The Battle for Psychology

Jacob Falkovich

Epistemic status for the first part of this post:

$math-teacher.jpg$

Epistemic status for the second part:

ezekiel

Part 1 – The opposite of power is bullshit

I recently met a young lady, and we were discussing statistical power. No, I don’t see why that’s weird. Anyway, I mentioned that an underpowered experiment is useless no matter if it gets a result or not. For example, the infamous power posing experiment had a power of merely 13%, so it can’t tell us whether power posing actually does something or not.

The young lady replied: For the power pose study, if the power was .13 (and beta was .87), then isn’t it impressive that they caught the effect despite the chance being only 13%?

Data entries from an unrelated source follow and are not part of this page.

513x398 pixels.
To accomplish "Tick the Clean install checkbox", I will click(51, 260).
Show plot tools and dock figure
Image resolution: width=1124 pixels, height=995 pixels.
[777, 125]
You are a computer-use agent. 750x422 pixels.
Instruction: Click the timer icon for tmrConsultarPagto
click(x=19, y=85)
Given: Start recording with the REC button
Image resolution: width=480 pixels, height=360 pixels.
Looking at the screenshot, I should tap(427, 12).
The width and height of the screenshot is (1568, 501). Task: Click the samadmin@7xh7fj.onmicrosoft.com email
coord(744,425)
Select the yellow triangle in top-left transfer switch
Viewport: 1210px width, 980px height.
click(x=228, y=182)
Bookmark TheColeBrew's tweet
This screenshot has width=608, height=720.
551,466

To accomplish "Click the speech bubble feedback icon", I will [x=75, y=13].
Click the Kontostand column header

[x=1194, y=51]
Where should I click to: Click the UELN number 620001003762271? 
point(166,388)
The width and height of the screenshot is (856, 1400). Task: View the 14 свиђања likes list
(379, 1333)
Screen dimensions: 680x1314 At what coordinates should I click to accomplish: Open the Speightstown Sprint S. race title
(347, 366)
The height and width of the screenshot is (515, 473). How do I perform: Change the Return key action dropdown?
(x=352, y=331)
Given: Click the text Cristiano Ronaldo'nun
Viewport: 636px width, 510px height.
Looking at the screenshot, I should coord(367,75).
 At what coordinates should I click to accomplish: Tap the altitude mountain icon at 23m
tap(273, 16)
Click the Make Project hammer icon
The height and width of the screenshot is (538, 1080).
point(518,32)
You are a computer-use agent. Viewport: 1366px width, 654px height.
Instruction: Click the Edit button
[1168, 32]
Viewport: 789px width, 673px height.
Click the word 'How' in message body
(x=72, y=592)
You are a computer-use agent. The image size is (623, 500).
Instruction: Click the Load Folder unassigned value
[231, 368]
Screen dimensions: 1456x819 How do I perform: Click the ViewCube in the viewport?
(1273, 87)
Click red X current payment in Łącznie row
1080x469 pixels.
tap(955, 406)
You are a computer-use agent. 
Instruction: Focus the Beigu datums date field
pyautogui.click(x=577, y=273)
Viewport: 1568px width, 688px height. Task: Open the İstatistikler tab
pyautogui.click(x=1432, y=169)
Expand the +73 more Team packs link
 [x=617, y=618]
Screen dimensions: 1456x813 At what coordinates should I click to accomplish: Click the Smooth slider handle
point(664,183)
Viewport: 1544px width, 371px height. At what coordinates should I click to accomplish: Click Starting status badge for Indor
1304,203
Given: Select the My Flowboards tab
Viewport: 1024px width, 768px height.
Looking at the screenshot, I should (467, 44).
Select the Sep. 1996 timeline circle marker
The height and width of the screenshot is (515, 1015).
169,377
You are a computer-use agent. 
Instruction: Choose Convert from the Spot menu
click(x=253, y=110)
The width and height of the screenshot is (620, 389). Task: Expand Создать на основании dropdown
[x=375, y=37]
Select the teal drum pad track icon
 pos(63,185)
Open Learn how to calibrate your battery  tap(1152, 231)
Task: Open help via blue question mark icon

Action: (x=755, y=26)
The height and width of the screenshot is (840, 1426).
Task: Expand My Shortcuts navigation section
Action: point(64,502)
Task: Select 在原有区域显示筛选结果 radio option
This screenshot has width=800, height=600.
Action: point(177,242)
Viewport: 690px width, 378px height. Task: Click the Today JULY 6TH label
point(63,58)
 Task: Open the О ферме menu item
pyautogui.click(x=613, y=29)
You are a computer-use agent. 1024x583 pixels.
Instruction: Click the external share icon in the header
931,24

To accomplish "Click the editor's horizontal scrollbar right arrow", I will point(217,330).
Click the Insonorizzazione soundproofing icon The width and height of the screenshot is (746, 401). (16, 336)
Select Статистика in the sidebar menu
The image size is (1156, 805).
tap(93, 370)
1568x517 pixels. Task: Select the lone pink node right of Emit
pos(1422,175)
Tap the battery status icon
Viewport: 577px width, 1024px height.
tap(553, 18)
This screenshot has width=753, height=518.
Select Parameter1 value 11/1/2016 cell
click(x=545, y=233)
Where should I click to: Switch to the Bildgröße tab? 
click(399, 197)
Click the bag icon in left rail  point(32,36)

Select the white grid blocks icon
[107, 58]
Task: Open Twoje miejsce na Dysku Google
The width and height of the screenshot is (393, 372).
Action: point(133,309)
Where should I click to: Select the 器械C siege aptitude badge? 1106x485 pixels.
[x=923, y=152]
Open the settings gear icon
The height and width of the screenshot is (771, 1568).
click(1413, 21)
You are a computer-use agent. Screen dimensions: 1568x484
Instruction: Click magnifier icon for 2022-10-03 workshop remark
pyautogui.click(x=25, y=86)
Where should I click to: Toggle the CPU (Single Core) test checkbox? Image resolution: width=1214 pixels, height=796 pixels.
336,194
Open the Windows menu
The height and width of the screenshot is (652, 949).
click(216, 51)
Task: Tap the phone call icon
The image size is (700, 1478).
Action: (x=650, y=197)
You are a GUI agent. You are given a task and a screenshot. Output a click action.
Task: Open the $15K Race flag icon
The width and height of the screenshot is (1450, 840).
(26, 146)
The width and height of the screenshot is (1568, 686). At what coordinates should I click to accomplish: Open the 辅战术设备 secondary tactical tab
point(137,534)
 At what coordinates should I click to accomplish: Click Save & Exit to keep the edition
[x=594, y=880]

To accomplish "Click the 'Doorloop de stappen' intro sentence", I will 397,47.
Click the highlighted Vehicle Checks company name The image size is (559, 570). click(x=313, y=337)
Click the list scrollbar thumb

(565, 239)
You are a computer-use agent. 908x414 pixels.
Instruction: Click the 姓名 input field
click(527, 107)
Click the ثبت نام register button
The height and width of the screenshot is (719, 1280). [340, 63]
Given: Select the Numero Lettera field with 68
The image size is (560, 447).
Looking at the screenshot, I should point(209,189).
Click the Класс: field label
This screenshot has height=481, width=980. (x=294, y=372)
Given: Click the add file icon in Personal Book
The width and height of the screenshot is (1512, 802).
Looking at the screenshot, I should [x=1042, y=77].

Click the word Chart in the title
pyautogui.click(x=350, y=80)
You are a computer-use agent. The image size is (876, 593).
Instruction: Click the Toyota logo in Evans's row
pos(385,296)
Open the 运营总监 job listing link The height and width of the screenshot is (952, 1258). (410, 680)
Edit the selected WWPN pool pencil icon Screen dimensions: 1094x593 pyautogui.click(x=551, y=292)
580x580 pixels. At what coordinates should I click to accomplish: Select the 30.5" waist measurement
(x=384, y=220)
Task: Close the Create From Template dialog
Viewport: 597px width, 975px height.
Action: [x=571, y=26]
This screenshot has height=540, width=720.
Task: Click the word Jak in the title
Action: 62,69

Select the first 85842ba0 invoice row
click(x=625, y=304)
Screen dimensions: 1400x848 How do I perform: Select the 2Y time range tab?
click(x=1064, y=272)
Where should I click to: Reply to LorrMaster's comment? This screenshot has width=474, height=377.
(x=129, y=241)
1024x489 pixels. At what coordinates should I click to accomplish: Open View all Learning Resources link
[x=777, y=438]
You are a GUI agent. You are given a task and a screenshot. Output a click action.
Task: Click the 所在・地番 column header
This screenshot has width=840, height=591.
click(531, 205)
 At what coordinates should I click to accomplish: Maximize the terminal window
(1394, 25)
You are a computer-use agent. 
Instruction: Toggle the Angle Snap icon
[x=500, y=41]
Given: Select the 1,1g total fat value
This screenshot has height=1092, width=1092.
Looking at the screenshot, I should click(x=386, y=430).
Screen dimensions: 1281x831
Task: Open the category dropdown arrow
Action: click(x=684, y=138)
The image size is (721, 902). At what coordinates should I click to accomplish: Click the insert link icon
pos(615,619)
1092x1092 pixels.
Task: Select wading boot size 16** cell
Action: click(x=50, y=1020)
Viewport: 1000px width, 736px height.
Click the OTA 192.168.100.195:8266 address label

This question reflects a very basic confusion about what statistical power is. I wish I could explain what it is with a link, but I had trouble finding a clear explanation of that anywhere online, including in my previous post. Wikipedia isn’t very helpful, and neither are the first 5 Google results. So, let me take a step back and try to explain as best I can what power is and what it does.

Statistical power is defined as the chance of correctly identifying a true positive result (if it exists) in an experiment. It is a function of the effect size, the measurement error, and the desired rate of false positives.

The effect size is what you’re actually after, but you can estimate it ahead of time and it has to be part of the hypothesis you’re trying to prove. You don’t care about power If your study is exploratory, but then you’re not setting to confirm any hypotheses either. The bigger the effect size, the higher the statistical power.

Measurement error is a function of your measurement accuracy (which you can’t really change) and the sample (which you can). The bigger the sample, the smaller the error, the higher the power.

The rate of false positives is how often you’ll think you have found an effect when none exists. This number is up to you, and it’s traded off against power: if you decrease the chance of confusing a false effect for a true one, you increase the chance of missing out on a true effect. For reasons of historical conspiracy, this is usually set at 5%.

The same historical conspiracy also decided that “identifying a true positive” means “rejecting the null hypothesis”. This is dumb (why do you care about some arbitrary null hypothesis and not the actual hypothesis you’re testing?) but we’ll leave it for now since (unfortunately) that’s how most research is done today.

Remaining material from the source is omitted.